**ASSIGNED TASK**
Below are records; copy every line in them that holds the word "size".

Data records:
Segment Open
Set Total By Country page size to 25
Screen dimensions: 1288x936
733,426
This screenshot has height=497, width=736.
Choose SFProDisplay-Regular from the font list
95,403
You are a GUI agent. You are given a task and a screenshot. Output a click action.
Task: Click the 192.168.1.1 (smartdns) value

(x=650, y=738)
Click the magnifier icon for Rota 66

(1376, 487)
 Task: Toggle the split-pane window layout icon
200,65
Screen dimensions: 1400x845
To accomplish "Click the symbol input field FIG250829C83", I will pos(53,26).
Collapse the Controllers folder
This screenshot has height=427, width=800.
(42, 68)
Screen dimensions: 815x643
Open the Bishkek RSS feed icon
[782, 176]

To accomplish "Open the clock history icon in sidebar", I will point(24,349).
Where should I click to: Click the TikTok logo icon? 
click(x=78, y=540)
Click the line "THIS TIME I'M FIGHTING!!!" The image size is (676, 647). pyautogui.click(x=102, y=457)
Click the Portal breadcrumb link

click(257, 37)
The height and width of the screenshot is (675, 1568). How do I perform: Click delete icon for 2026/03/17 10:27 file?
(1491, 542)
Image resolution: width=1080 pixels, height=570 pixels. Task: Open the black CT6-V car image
Segment Closed
**WORKED SOLUTION**
Set Total By Country page size to 25
Click the line "THIS TIME I'M FIGHTING!!!" The image size is (676, 647). pyautogui.click(x=102, y=457)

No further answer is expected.